Wednesday, November 1, 2006

So Greg and I broke up again? We still act like we are together but he when we are alone calls me his friend with benefits. So its mad crazy. We have had to good days it seems like we get along and everything best when we are alone because I guess the stress level is to high when we are around my family.

I got caught with Ducky monday night?

His mom had died Friday at 12am, the visitation was saturday and then the funeral and burial was on sunday. He took it pretty hard because that was honestly the only family besides Cheyanne that he had.

The good thing was is that he got to see his little boy for the first time in almost 2 years so I am happy and at the same time sad for him.

Greg swears I was cheating on him which is one of the reasons we aren't back together with him. Be that as it may I wasn't.

I have always kept contact with my exboyfriends just because I always tended to be the type that could remain friends with.I mean there is only one that I can't honestly say where they are at now. But I don't talk to them because I know that it will piss who ever I am with off.

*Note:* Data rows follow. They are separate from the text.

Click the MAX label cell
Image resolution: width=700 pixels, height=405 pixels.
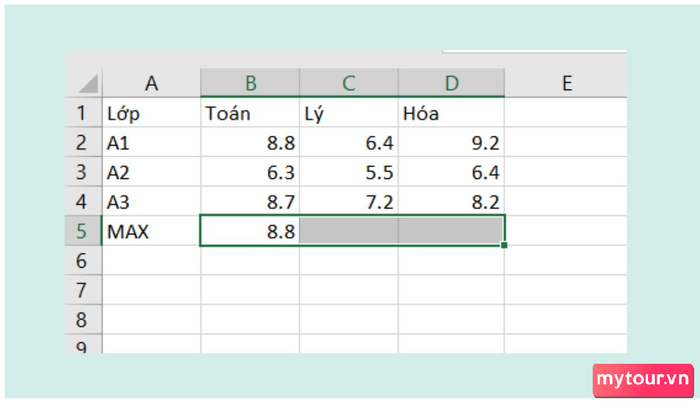[x=151, y=231]
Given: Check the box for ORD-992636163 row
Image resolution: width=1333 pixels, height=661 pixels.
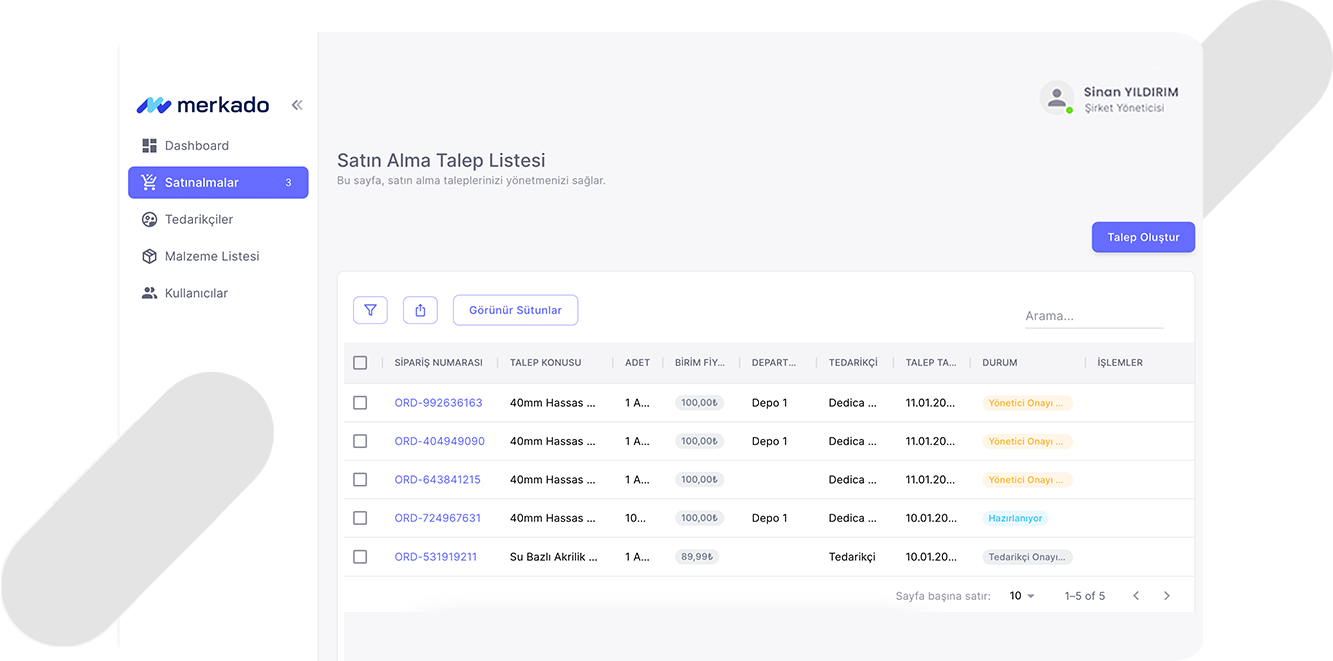Looking at the screenshot, I should [360, 403].
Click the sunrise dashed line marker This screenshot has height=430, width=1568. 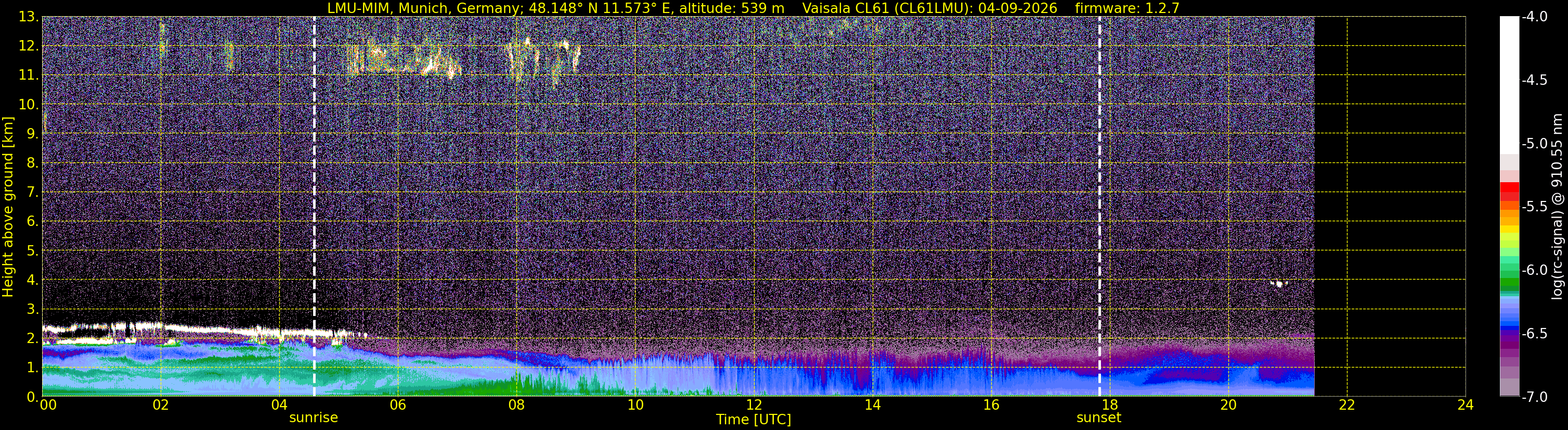pyautogui.click(x=314, y=207)
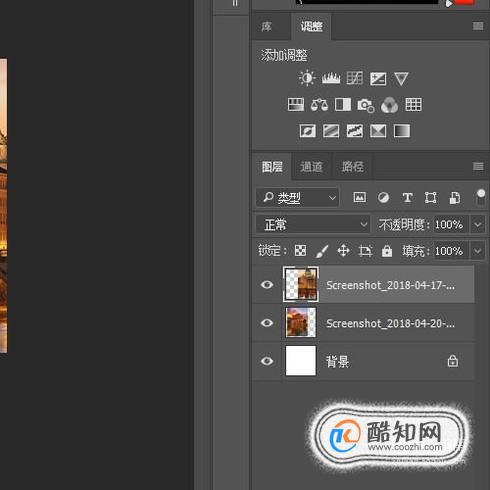Add a Levels adjustment layer
The width and height of the screenshot is (490, 490).
click(331, 79)
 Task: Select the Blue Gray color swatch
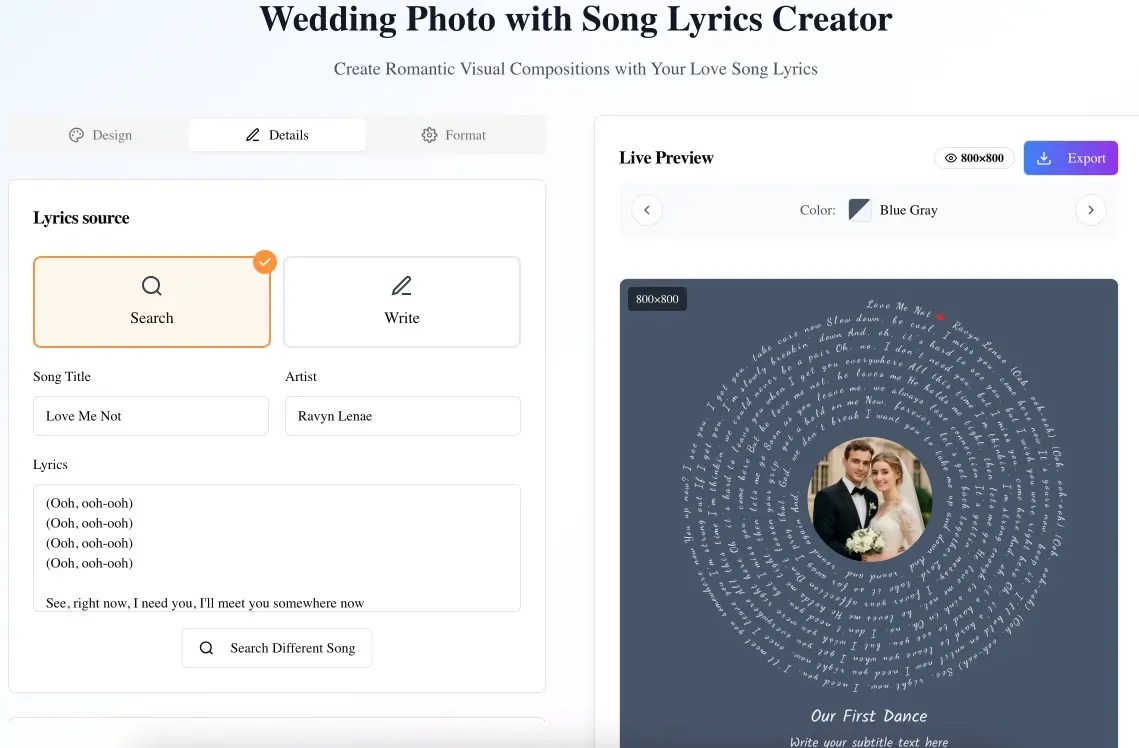(x=858, y=210)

But I promised Ducky I would be there for support (which I didn't go to the funeral home but I did she him) and I did. I gave him a hug and told him if he needed anything that he knew mom was there for him and not to hesitate to let her know. I mean I know he treated me bad but I never hold grudges and while I will never get back together with him I can still be his friend.

But I dunno.

Greg is all tore up about it. I didn't tell Ducky I loved him or anything like that. I didn't kiss him and he never touched me so I don't see what it matters. Guys are so fucking confusing!

Which honestly I am not as jealous as Greg and everybody think I am it doesn't bother me in the least if who ever I am with sees an ex or anything as long as I know that they are seeing each other and as long as I know or trust that it is on a friends basis. I give the benefit of the doubt to people. If you prove me wrong then I will be jealous. But not the blow up kind unless given the idea that you are fully cheating on me.....THEN I will throw a fit.